* Task statement *
The data beneath this task is to be duplicated exactly, in its entirety.

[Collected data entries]
┄┄┄┄┄┄┄┄┄┄┄┄┄┄┄┄┄┄┄┄

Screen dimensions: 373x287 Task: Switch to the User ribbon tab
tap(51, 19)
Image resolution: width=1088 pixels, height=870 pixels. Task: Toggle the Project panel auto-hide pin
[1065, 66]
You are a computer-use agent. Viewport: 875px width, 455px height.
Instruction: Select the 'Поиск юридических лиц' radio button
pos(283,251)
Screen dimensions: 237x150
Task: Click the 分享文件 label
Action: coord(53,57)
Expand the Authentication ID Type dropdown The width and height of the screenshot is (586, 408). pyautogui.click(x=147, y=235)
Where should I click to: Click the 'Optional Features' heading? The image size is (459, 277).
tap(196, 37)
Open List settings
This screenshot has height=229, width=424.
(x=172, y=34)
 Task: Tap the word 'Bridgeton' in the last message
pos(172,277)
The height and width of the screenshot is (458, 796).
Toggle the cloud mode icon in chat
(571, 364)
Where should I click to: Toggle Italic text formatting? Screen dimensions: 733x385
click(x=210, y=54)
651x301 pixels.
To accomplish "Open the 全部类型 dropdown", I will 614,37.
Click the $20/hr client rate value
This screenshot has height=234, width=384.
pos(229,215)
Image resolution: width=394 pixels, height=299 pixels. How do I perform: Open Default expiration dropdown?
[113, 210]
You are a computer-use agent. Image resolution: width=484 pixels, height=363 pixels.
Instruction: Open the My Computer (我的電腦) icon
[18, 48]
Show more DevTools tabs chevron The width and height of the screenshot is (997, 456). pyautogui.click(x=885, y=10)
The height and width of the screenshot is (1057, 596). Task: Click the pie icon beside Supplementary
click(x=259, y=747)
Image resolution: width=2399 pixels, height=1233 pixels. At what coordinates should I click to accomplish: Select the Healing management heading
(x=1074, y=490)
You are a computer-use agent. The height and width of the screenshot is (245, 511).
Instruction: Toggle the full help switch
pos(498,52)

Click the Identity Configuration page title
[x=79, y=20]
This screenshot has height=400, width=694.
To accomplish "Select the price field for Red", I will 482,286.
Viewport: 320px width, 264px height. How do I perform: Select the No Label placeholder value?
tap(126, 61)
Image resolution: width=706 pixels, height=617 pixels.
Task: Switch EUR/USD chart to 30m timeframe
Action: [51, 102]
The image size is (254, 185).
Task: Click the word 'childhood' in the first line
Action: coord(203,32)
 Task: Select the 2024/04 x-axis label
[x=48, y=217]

┄┄┄┄┄┄┄┄┄┄┄┄┄┄┄┄┄┄┄┄

* Exercise answer *
Screen dimensions: 373x287 Task: Switch to the User ribbon tab
tap(51, 19)
Image resolution: width=1088 pixels, height=870 pixels. Task: Toggle the Project panel auto-hide pin
[1065, 66]
You are a computer-use agent. Viewport: 875px width, 455px height.
Instruction: Select the 'Поиск юридических лиц' radio button
pos(283,251)
Screen dimensions: 237x150
Task: Click the 分享文件 label
Action: coord(53,57)
Expand the Authentication ID Type dropdown The width and height of the screenshot is (586, 408). pyautogui.click(x=147, y=235)
Where should I click to: Click the 'Optional Features' heading? The image size is (459, 277).
tap(196, 37)
Open List settings
This screenshot has height=229, width=424.
(x=172, y=34)
 Task: Tap the word 'Bridgeton' in the last message
pos(172,277)
The height and width of the screenshot is (458, 796).
Toggle the cloud mode icon in chat
(571, 364)
Where should I click to: Toggle Italic text formatting? Screen dimensions: 733x385
click(x=210, y=54)
651x301 pixels.
To accomplish "Open the 全部类型 dropdown", I will 614,37.
Click the $20/hr client rate value
This screenshot has height=234, width=384.
pos(229,215)
Image resolution: width=394 pixels, height=299 pixels. How do I perform: Open Default expiration dropdown?
[113, 210]
You are a computer-use agent. Image resolution: width=484 pixels, height=363 pixels.
Instruction: Open the My Computer (我的電腦) icon
[18, 48]
Show more DevTools tabs chevron The width and height of the screenshot is (997, 456). pyautogui.click(x=885, y=10)
The height and width of the screenshot is (1057, 596). Task: Click the pie icon beside Supplementary
click(x=259, y=747)
Image resolution: width=2399 pixels, height=1233 pixels. At what coordinates should I click to accomplish: Select the Healing management heading
(x=1074, y=490)
You are a computer-use agent. The height and width of the screenshot is (245, 511).
Instruction: Toggle the full help switch
pos(498,52)

Click the Identity Configuration page title
[x=79, y=20]
This screenshot has height=400, width=694.
To accomplish "Select the price field for Red", I will 482,286.
Viewport: 320px width, 264px height. How do I perform: Select the No Label placeholder value?
tap(126, 61)
Image resolution: width=706 pixels, height=617 pixels.
Task: Switch EUR/USD chart to 30m timeframe
Action: [51, 102]
The image size is (254, 185).
Task: Click the word 'childhood' in the first line
Action: coord(203,32)
 Task: Select the 2024/04 x-axis label
[x=48, y=217]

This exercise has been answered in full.